-- Provided text follows --

Facebook has decided to halt its decision to collect data from WhatsApp users in the United Kingdom following a privacy probe from the Information Commissioner’s Office (ICO). This isn’t a permanent move from the social network, but it’s something.
WhatsApp confirmed plans to begin sharing user data with Facebook, its owner, back in August. Lots of fans expressed concerns with this, with many unhappy that Facebook is collecting things like phone numbers, online statuses, profile names, and even photos.
In Europe, privacy watchdogs have voiced their concerns on the policy, while the ICO started a prove into the move eight weeks ago.
“I had concerns that consumers weren’t being properly protected, and it’s fair to say the enquiries my team have made haven’t changed that view,” explains Elizabeth Denham, the U.K.’s Information Commissioner.
“I don’t think users have been given enough information about what Facebook plans to do with their information, and I don’t think WhatsApp has got valid consent from users to share the information.”

-- Provided text concluded --
-- Data extract follows --

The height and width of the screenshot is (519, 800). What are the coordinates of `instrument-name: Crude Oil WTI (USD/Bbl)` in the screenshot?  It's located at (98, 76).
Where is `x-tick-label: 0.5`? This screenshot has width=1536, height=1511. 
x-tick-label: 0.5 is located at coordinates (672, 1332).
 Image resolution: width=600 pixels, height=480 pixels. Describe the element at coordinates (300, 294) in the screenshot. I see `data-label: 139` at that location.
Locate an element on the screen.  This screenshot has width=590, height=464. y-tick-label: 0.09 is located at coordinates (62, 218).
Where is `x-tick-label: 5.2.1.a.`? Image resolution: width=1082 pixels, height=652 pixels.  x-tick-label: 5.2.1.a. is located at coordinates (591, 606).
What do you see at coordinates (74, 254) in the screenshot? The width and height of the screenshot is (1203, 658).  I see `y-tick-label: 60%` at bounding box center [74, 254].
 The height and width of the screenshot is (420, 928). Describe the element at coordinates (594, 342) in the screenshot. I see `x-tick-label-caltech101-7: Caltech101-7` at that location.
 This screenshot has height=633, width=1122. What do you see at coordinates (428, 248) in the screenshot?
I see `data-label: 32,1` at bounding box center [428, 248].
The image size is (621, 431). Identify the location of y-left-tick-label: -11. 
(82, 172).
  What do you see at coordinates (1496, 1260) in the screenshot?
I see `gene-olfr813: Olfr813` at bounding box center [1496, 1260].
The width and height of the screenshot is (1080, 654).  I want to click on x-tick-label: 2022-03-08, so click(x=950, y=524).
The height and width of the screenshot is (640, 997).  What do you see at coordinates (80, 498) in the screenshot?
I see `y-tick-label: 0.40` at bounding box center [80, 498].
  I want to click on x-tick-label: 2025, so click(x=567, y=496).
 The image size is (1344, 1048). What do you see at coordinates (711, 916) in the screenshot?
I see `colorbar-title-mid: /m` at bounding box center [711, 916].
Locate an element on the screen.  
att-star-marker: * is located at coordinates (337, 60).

-- Data extract concluded --

* _Required actions_:
**1.** Answer these from the article on WhatsApp data sharing:
(a) In what month did WhatsApp confirm plans to start sharing user data with Facebook?
(b) Which office's privacy probe led Facebook to halt collecting WhatsApp user data in the United Kingdom?
(c) What title does the article give Elizabeth Denham?
**2.** Continue the article on WhatsApp data sharing, picking up after its last sentence.

* _Answers per task_:
**1.**
(a) August
(b) The Information Commissioner's Office (ICO)
(c) The U.K.'s Information Commissioner

**2.**
“I also believe users should be given ongoing control over how their information is used, not just a 30 day window.”
Facebook has now agreed to halt its data collecting from WhatsApp users in the U.K. while the probe continues. Meanwhile, the ICO has asked the social network to sign an “undertaking” that explicitly lays out how it will collect and use WhatsApp data.
The ICO also wants Facebook to give users complete and ongoing control over which data is shared, so that they have the ability to opt out altogether should they wish to.
“If Facebook starts using the data without valid consent, it may face enforcement action from my office,” Denham warns.
Facebook obviously won’t give up on this; it will be working to find a way around any restrictions imposed by the ICO. But either way, this is good news for WhatsApp users in Europe who should end up with more control over their data in the end.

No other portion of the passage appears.